Sandra Khumalo

Personal information
- Nationality: South African
- Born: April 4, 1981 (age 44)

Sport
- Sport: Rowing

= Sandra Khumalo =

South African rower

Sandra Khumalo (born 4 April 1981) is a South African rower who competed at the 2012 Summer Paralympics and has qualified for the 2016 Games.

==Personal life==

In 2005, at the age of 24, Khumalo was injured in a car accident. Whilst travelling to her job in a safari lodge at the Kruger National Park in Mpumalanga, the Land Rover she was travelling in was hit by a truck. The accident damaged her spinal cord and left her lower body paralysed.

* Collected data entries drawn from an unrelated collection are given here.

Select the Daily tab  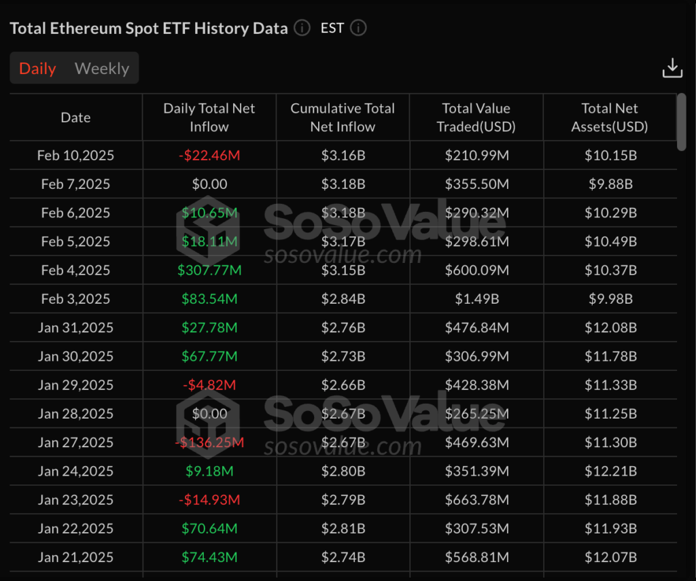pyautogui.click(x=37, y=69)
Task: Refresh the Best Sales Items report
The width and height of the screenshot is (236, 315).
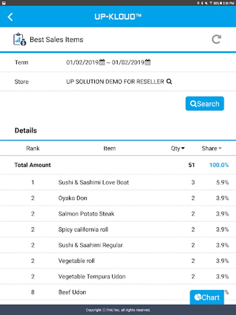Action: pos(216,39)
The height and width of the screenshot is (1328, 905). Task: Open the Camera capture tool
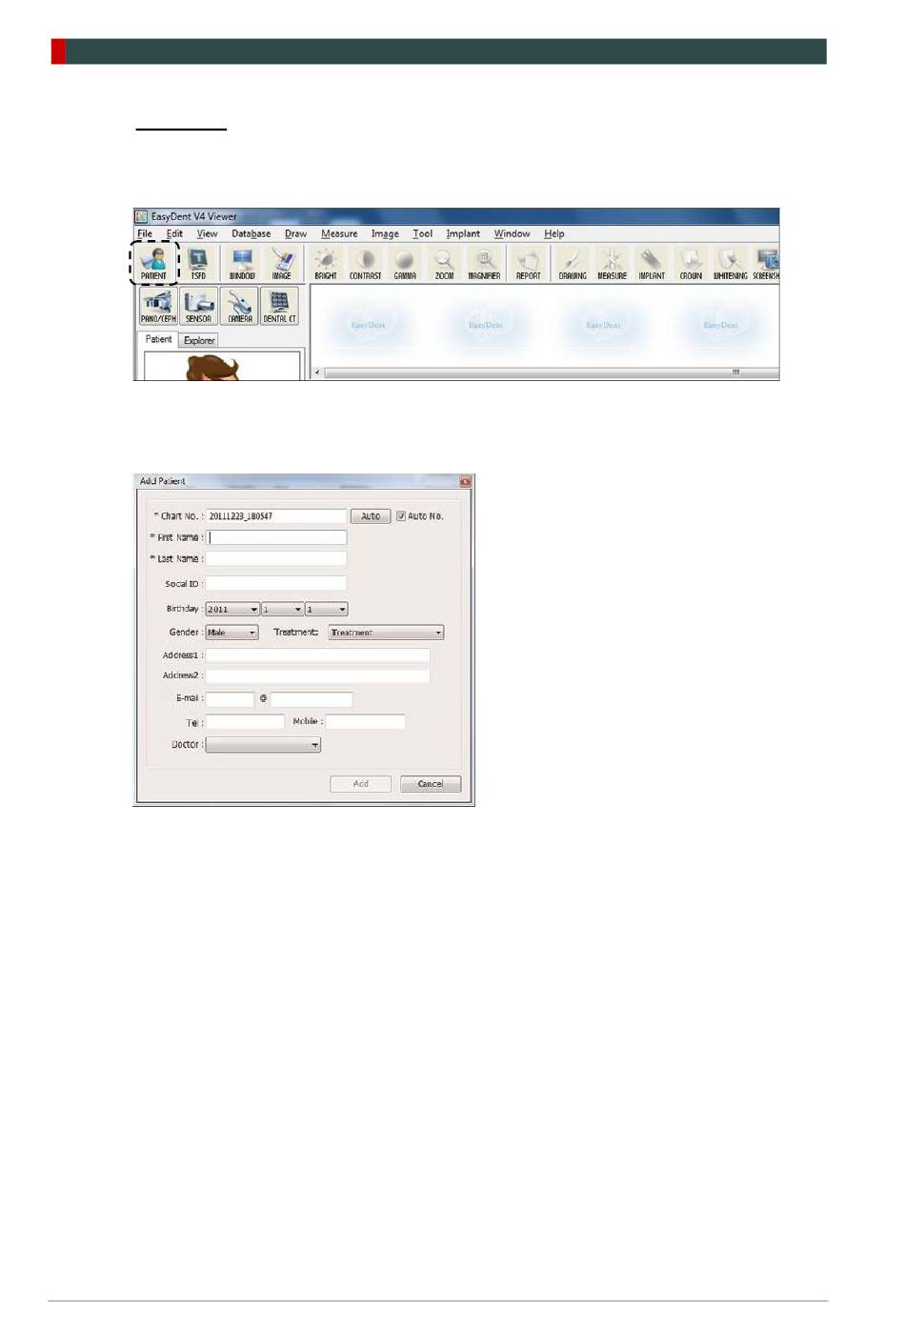click(x=240, y=306)
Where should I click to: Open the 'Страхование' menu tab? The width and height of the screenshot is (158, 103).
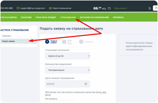[68, 17]
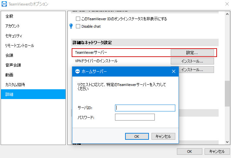Close the ホームサーバー dialog with X
The image size is (231, 158).
(x=174, y=71)
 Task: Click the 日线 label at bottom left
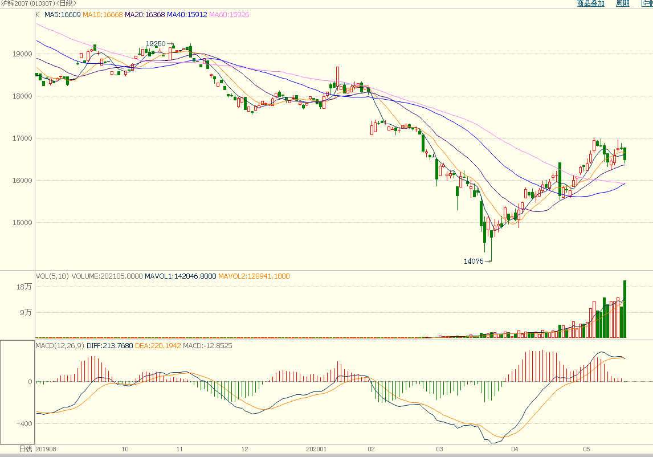[x=26, y=449]
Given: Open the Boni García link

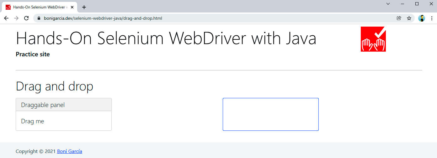Looking at the screenshot, I should pyautogui.click(x=69, y=151).
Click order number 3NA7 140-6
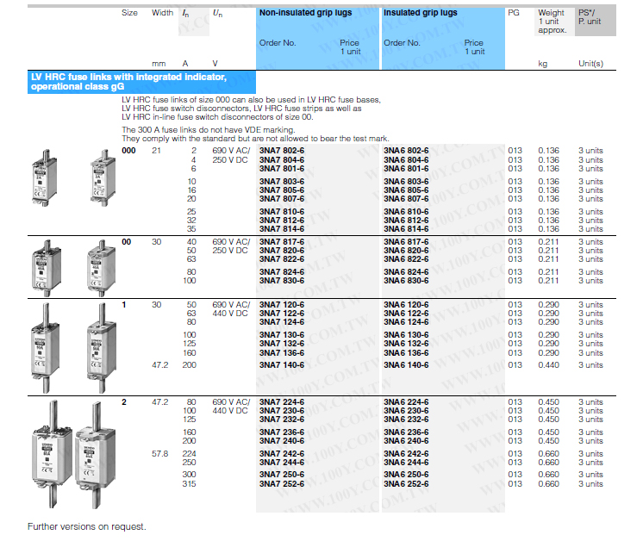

Khumalo and her husband Siba have two daughters.

==Rowing==
Following her accident Khumalo moved to Durban, where her husband was starting a new job, and in 2008 she took up swimming to improve her upper body strength. She was then approached by Midlands Rowing Club in 2010 who were looking for athletes. She began training with a coach in Pietermaritzburg, 90 km away from Durban. She later joined Durban rowing club and was taken to a training camp for the national team.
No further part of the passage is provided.